1. MongoDB Data Structure Design

For your requirements, a two-collection approach in MongoDB is clean, scalable, and highly effective. This separates the concept of the “master document” from its immutable historical versions.
  • documents collection: Stores the master record for each document. It always points to the latest version, acting as the main entry point.
  • documentVersions collection: Stores the immutable, chronological records of each version.

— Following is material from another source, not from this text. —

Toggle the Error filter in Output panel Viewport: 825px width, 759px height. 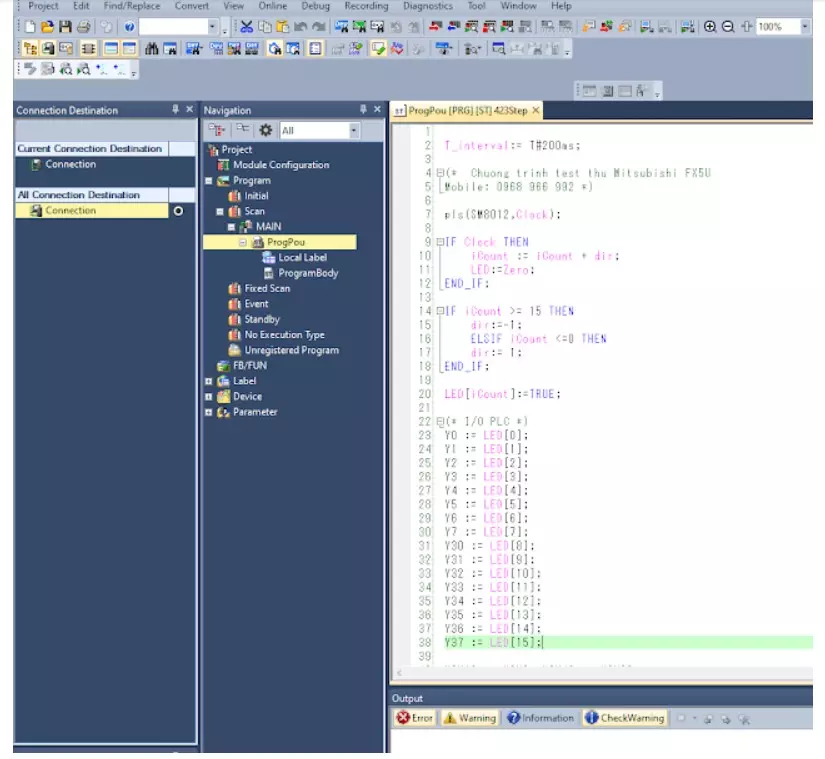point(415,718)
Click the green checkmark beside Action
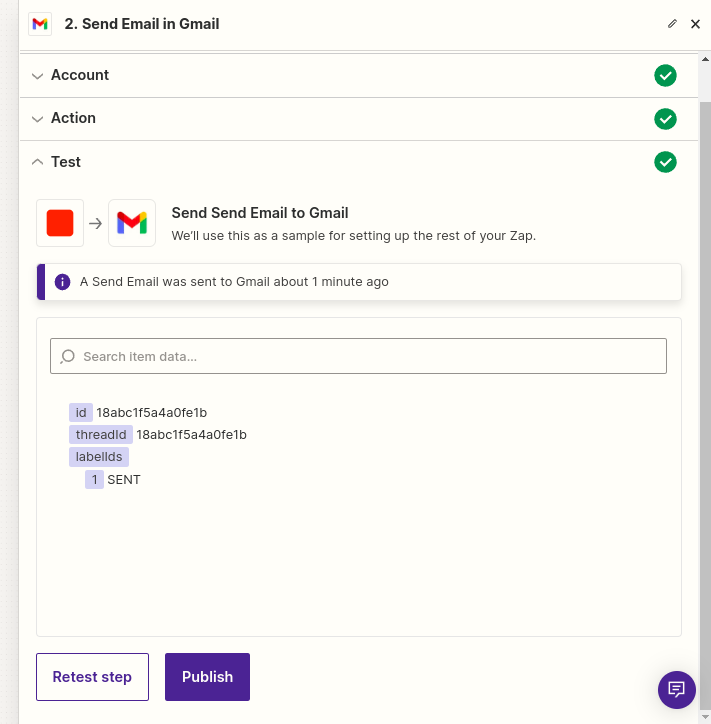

documents Collection Schema

This collection holds one document per callCode. The _id of this document is the unifying callCode. This makes lookups for a specific document very fast.
// Collection: documents
{
  "_id": "FIN-RPT-2023-001", // The unifying callCode
  "title": "Annual Financial Report 2023 (Final Draft)",
  "author": {
    "userId": "u-123",
    "name": "Alice Johnson"
  },
  "department": "Finance",
  "latestRevisionNumber": 2,
  "latestVersionId": ObjectId("64f8a1b2c3d4e5f6a7b8c9d0"), // ObjectId of the latest version in documentVersions
  "status": "approved", // e.g., 'draft', 'in_review', 'approved', 'archived'
  "createdAt": ISODate("2023-09-06T10:00:00Z"),
  "updatedAt": ISODate("2023-09-06T14:30:00Z")
}
Field Explanations:
  • _id: (string) The unique, human-readable callCode for the document. Using this as the _id ensures uniqueness and provides a direct lookup key.
  • title: (string) The current title of the document. This can be updated here when a new version is created.
  • latestRevisionNumber: (integer) Caching the latest revision number allows you to quickly know the current version count without querying the other collection.
  • latestVersionId: (ObjectId) A direct reference to the _id of the corresponding document in the documentVersions collection. This creates a fast link to the most recent version’s full details.
  • createdAt: Timestamp of the very first version (revision 0).
  • updatedAt: Timestamp of the most recent version.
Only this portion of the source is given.